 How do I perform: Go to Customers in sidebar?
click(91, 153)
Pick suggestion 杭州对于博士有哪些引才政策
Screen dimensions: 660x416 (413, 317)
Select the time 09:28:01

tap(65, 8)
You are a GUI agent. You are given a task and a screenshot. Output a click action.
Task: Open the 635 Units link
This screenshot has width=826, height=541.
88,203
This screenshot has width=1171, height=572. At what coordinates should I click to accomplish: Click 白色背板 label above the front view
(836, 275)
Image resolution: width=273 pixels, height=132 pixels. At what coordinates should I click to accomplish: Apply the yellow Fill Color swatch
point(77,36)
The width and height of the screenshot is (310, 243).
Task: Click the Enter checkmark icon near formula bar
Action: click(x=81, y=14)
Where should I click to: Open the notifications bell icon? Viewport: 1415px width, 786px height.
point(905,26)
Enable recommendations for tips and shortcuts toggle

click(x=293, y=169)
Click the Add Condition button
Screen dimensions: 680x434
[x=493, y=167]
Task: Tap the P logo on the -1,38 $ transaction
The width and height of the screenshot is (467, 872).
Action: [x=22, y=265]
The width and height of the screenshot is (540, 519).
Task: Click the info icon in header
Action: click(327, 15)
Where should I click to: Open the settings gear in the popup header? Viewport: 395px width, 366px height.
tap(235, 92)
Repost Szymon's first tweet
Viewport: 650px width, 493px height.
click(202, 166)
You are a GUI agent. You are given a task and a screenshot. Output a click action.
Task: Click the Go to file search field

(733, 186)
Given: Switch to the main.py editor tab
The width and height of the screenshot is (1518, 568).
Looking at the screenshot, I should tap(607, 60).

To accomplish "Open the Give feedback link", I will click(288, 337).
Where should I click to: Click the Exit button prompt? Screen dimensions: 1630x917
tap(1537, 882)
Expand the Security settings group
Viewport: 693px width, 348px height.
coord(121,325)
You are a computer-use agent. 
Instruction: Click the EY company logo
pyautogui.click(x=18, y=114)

• **The task**: Could you arrange the stretch of the listing from the line containing "Where should I click to: Open the notifications" through the end of the listing as a Markdown table with the columns No. and Line, numbering each line and leaving out blank lines?

• **The reply**:
| No. | Line |
|---|---|
| 1 | Where should I click to: Open the notifications bell icon? Viewport: 1415px width, 786px height. |
| 2 | point(905,26) |
| 3 | Enable recommendations for tips and shortcuts toggle |
| 4 | click(x=293, y=169) |
| 5 | Click the Add Condition button |
| 6 | Screen dimensions: 680x434 |
| 7 | [x=493, y=167] |
| 8 | Task: Tap the P logo on the -1,38 $ transaction |
| 9 | The width and height of the screenshot is (467, 872). |
| 10 | Action: [x=22, y=265] |
| 11 | The width and height of the screenshot is (540, 519). |
| 12 | Task: Click the info icon in header |
| 13 | Action: click(327, 15) |
| 14 | Where should I click to: Open the settings gear in the popup header? Viewport: 395px width, 366px height. |
| 15 | tap(235, 92) |
| 16 | Repost Szymon's first tweet |
| 17 | Viewport: 650px width, 493px height. |
| 18 | click(202, 166) |
| 19 | You are a GUI agent. You are given a task and a screenshot. Output a click action. |
| 20 | Task: Click the Go to file search field |
| 21 | (733, 186) |
| 22 | Given: Switch to the main.py editor tab |
| 23 | The width and height of the screenshot is (1518, 568). |
| 24 | Looking at the screenshot, I should tap(607, 60). |
| 25 | To accomplish "Open the Give feedback link", I will click(288, 337). |
| 26 | Where should I click to: Click the Exit button prompt? Screen dimensions: 1630x917 |
| 27 | tap(1537, 882) |
| 28 | Expand the Security settings group |
| 29 | Viewport: 693px width, 348px height. |
| 30 | coord(121,325) |
| 31 | You are a computer-use agent.  |
| 32 | Instruction: Click the EY company logo |
| 33 | pyautogui.click(x=18, y=114) |